Pony began to be afraid they were going to hurt Jim Leonard if they got hold of him, and he said he was going home; and the boys tried to keep him from doing it. They said they were just going to build a drift-wood fire and dry their clothes at it, and they told him that if he went off in his wet trousers he would be sure to get the ague. But nothing that the boys could do would keep him, and so the big fellows said to let him go if he wanted to so much; and he climbed the river bank and left them kindling a fire.
When he got away and looked back, all the boys had their clothes off and were dancing round the fire like Indians, and he would have liked to turn back after he got to the top, and maybe he might have done so if he had not found Jim Leonard hiding in a hole up there and peeping over at the boys. Jim was crying, and said his tooth ached awfully, and he was afraid to go home and get something to put in it, because his mother would whale him as soon as she caught him.
He said he was hungry, too, and he wanted Pony to go over into a field with him and get a turnip, but Pony would not do it. He had three cents in his pocket—the big old kind that were as large as half-dollars and seemed to buy as much in that day—and he offered to let Jim take them and go and get something to eat at the grocery.
They decided he should buy two smoked red herrings and a cent’s worth of crackers, and these were what Jim brought back after he had been gone so long that Pony thought he would never come. He had stopped to get some apples off one of the trees at his mother’s house, and he had to watch his chance so that she should not see him, and then he had stopped and taken some potatoes out of a hill that would be first-rate if they could get some salt to eat them with, after they had built a fire somewhere and baked them.
They thought it would be a good plan to dig one of these little caves just under the edge of the bank, and make a hole in the top to let the smoke out; but they would have to go a good way off so that the other fellows could not see them, and they could not wait for that. They divided the herrings between them, and they each had two crackers and three apples, and they made a good meal.
Then they went to a pump at the nearest house, where the woman said they might have a drink, and drank themselves full. They wanted awfully to ask her for some salt, but they did not dare to do it for fear she would make them tell what they wanted it for. So they came away without, and Jim said they could put ashes on their potatoes the way the Indians did, and it would be just as good as salt.
They ran back to the river bank, and ran along up it till they were out of sight of the boys on the shore below, and then they made their oven in it, and started their fire with some matches that Jim Leonard had in his pocket, so that if he ever got lost in the woods at night he could make a fire and keep from freezing. His tooth had stopped aching now, and he kept telling such exciting stories about Indians that Pony could not seem to get the chance to ask why Bunty Williams should take after the boys with his shotgun and bulldog if he had given up the watermelon patch and only wanted it for seed.

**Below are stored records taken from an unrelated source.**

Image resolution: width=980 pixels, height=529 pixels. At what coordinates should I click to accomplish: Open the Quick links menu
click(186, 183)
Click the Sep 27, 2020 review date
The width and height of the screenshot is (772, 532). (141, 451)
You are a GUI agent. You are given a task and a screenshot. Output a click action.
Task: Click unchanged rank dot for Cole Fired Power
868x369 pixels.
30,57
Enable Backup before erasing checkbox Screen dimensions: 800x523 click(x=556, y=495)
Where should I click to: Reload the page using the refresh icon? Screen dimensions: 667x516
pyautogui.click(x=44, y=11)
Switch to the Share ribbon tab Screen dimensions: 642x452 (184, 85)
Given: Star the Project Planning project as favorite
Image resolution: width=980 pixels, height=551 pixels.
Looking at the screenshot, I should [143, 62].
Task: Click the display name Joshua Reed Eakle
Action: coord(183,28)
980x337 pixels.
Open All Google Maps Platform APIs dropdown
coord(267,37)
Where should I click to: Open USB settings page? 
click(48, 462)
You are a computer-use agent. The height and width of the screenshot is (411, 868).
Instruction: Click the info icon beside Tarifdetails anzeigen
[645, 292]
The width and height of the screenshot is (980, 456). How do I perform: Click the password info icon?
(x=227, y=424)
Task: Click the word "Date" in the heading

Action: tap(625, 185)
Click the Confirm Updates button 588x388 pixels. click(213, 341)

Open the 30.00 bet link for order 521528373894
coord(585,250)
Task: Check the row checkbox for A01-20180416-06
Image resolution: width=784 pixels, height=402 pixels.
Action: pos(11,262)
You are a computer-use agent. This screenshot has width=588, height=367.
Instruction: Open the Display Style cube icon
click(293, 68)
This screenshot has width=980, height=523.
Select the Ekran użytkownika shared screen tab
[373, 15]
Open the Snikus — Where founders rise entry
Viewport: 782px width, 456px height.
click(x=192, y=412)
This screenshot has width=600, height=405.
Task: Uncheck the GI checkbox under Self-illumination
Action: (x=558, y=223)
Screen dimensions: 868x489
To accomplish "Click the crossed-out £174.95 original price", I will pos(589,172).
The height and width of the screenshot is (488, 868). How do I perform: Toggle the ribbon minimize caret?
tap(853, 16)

The question lurked in Pony’s mind all the time that they were waiting for the potatoes to bake, but somehow he could not get it out. He did not feel very well, and he tried to forget his bad feelings by listening as hard as he could to Jim Leonard’s stories. Jim kept taking the potatoes out to see if they were done enough, and he began to eat them while they were still very hard and greenish under the skin. Pony ate them, too, although he was not hungry now, and he did not think the ashes were as good as salt on them, as Jim pretended. The potato he ate seemed to make him feel no better, and at last he had to tell Jim that he was afraid he was going to be sick.
Jim said that if they could heat some stones, and get a blanket anywhere, and put it over Pony and the stones, and then pour water on the hot stones, they could give him a steam bath the way the Indians did, and it would cure him in a minute; they could get the stones easy enough, and he could bring water from the river in his straw hat, but the thing of it was to get the blanket.